State Reconstruction Under Malicious Sensor Attacks
Wei Liu
TL;DR
Problem: reconstruct the state of a discrete-time CPS when up to $s$ sensors can be attacked and the attacked set is unknown. Approach: prove that the state is $s$-error correctable after at most $r\le n$ steps if the system is $s$-sparse observable, and develop two exact reconstruction schemes, SESVS and SESGC, with supporting algorithms and theorems. Key contributions: (i) a formal error-correction condition under sparse observability, (ii) SESVS leveraging repeated measurement values across sensor-subset combinations, (iii) SESGC using the plant model to filter candidate states via Algorithm 1, and (iv) robustness results showing reconstruction remains feasible even when $s$ approaches or exceeds half of the sensors under appropriate conditions.

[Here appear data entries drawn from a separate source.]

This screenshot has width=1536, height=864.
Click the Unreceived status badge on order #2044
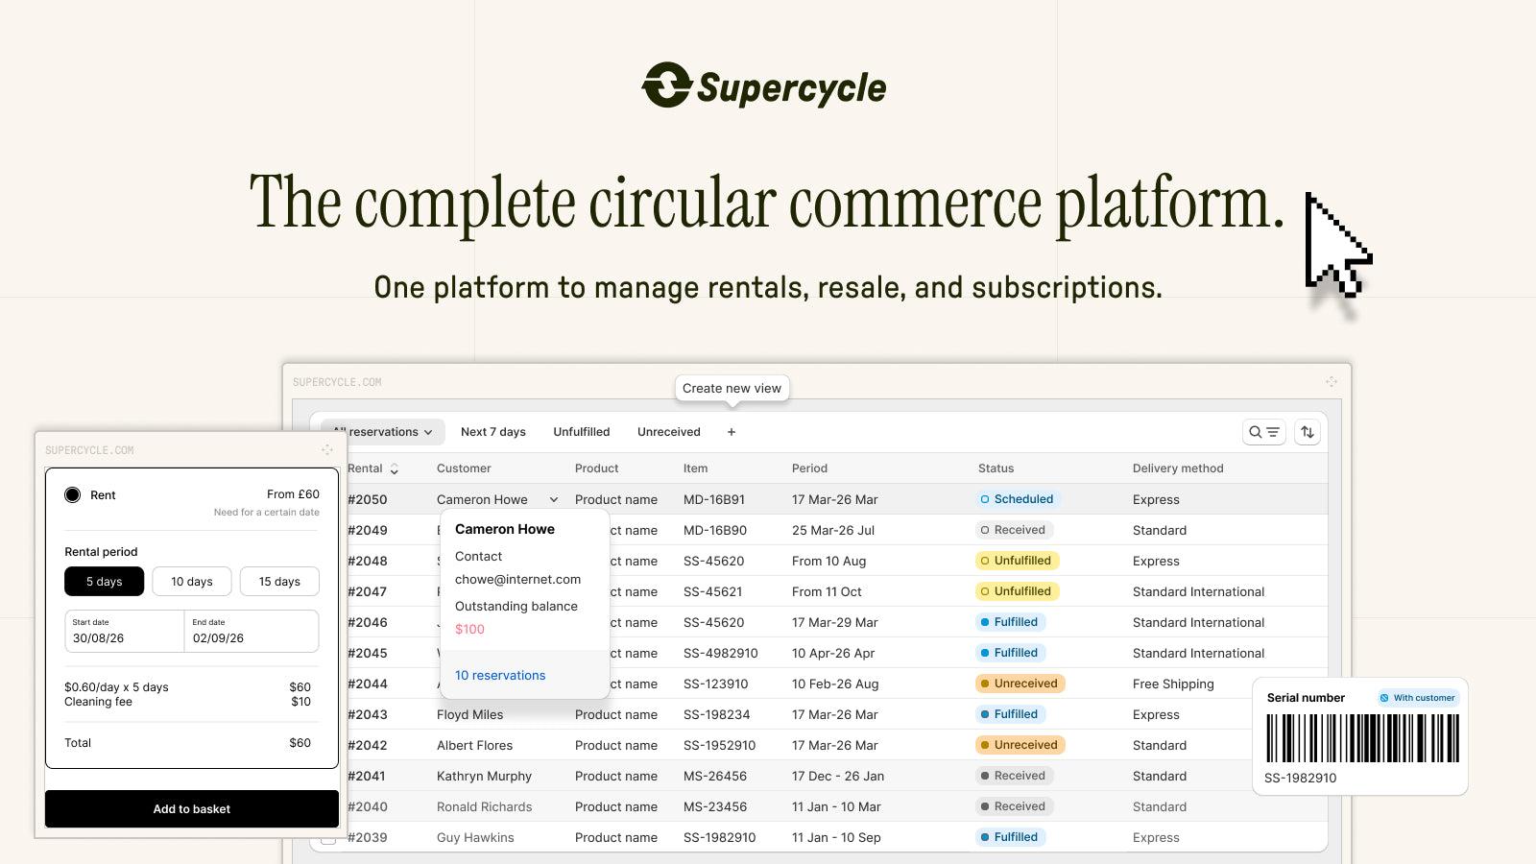tap(1020, 684)
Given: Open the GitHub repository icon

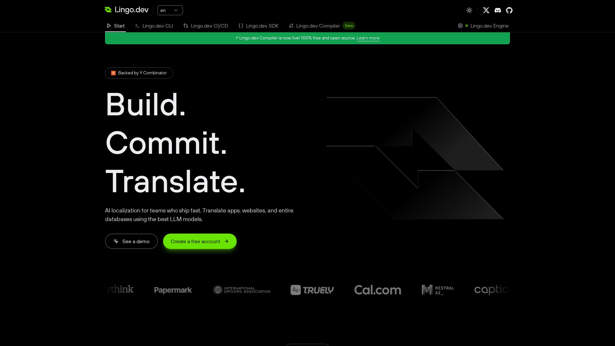Looking at the screenshot, I should pos(509,10).
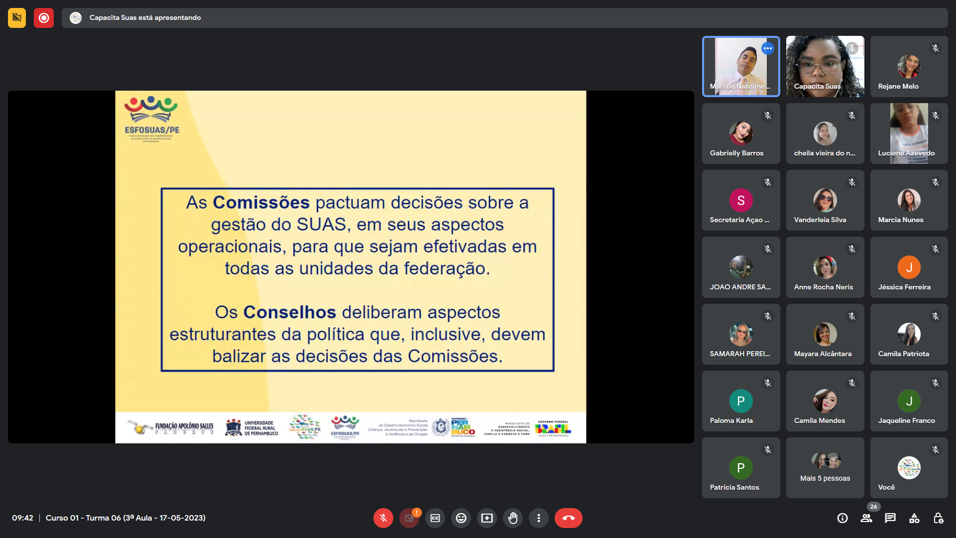The image size is (956, 538).
Task: Open meeting details info icon
Action: pos(842,518)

Significance: enables exact state reconstruction in malicious CPS scenarios and is demonstrated on a four-dimensional dynamic system and a three-inertia system, highlighting practical applicability and resilience to sensor attacks.
Abstract
This paper considers the state reconstruction problem for discrete-time cyber-physical systems when some of the sensors can be arbitrarily corrupted by malicious attacks where the attacked sensors belong to an unknown set. We first prove that the state is $s$-error correctable if the system under consideration is $s$-sparse observable where $s$ denotes the maximum number of attacked sensors. Then, two state reconstruction methods are presented where the first method is based on searching elements with the same value in a set and the second method is developed in terms of searching element satisfying a given condition. In addition, after establishing and analyzing the conditions that the proposed state reconstruction methods are not effective, we address that it is very hard to prevent the state reconstruction when either state reconstruction method proposed in this paper is used. The correctness and effectiveness of the proposed methods are examined via an example of four-dimensional dynamic systems and a real-world example of three-inertia systems.